組合員の皆様へ

会長就任2期目を迎えご挨拶

全国海運組合連合会
会長 藏本 由紀夫

令和3年6月16日に行われました、第63回通常総会におきまして2期目の会長を拝命する事となりました。

令和の幕開けと共に迎えた会長職でしたが、半世紀以上続けてきた業界組織の中心的事業であった船腹調整事業からの暫定措置事業廃止に立ち会い、また、その後の組織や事業の方向性を明確にするという、我々業界にとっては大変大きな転換期を今迎えております。

また、新型コロナウイルス感染症の世界的な感染拡大により、日本も甚大な打撃を受け、内航海運業界にも深刻な影響が及んでいるところです。

具体的に内航海運を取り巻く環境は、令和 2 年度の粗鋼生産量が 8,279 万トンと昭和46 年(1971)度以来の 9,000 万トン割れとなり、また、石油製品も燃料油生産量(実績見込み)が 前年度比 6.5%減を示し、月別実績でも令和 3 年 2 月には前年同月比16%の 2 桁減で 16 カ月連続の前年割れと厳しい状況を示しています。

こうした中、我々業界においては、昨年公表され「令和の時代の内航海運に向けて」で言及された「安定輸送」、「生産性向上」、「取引環境の改善」、「コンプライアンス」等についての必要な対策や、内航海運業法を含む海事産業強化法の施行に向け必要な準備と対応を今後行なわなければなりません。

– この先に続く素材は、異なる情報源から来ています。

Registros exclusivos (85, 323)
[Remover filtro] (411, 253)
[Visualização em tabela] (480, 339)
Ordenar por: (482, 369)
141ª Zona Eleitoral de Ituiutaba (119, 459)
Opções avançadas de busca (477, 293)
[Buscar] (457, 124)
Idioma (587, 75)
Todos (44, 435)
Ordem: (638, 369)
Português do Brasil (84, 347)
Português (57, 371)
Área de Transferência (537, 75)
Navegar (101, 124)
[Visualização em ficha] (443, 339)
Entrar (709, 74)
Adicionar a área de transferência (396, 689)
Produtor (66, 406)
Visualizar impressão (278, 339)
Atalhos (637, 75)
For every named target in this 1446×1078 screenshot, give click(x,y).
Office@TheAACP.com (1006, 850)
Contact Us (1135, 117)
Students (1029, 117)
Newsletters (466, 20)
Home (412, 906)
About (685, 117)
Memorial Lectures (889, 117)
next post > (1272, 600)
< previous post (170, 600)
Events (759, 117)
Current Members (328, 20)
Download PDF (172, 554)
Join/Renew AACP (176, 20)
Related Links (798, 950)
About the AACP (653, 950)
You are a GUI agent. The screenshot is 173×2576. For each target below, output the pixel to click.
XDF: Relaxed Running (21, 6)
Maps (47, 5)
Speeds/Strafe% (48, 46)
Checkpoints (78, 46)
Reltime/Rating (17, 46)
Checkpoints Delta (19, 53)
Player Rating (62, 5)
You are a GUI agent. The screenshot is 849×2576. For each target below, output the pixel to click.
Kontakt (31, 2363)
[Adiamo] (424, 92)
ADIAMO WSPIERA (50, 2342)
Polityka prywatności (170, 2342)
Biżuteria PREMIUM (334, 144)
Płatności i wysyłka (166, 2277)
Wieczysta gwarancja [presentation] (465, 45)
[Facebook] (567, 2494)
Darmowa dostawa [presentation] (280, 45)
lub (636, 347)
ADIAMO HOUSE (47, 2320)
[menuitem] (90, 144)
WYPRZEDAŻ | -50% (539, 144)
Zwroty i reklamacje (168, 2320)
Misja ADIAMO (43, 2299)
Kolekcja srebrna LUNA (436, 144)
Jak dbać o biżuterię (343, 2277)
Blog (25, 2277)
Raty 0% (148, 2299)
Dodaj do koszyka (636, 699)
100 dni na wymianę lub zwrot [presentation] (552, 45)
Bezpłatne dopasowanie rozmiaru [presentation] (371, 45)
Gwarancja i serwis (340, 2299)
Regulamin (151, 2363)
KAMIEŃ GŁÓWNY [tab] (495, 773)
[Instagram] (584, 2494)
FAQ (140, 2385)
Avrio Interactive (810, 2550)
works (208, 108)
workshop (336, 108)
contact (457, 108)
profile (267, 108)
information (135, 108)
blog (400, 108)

そして、暫定措置事業終了に伴う大きな転換期に際し、当連合会はじめ業界団体として、これまでの組織運営を振り返り、新しく持続可能な組織へと生まれ変わるにはどうすれば良いか、また、事業者の為の組織の在り方等についても今後早急に議論し、その結論を導き出さなければならないと思っております。

その為には、事業者の皆様はじめ関係者の皆様のお力添えを頂きながら、国や関係機関との連携を強化すると共に、これからも積極的に活動し責務を全うする所存でございます。

何卒、今後とも引き続きのご理解とご協力を宜しくお願いを申し上げながら、就任のご挨拶に代えさせて頂きます。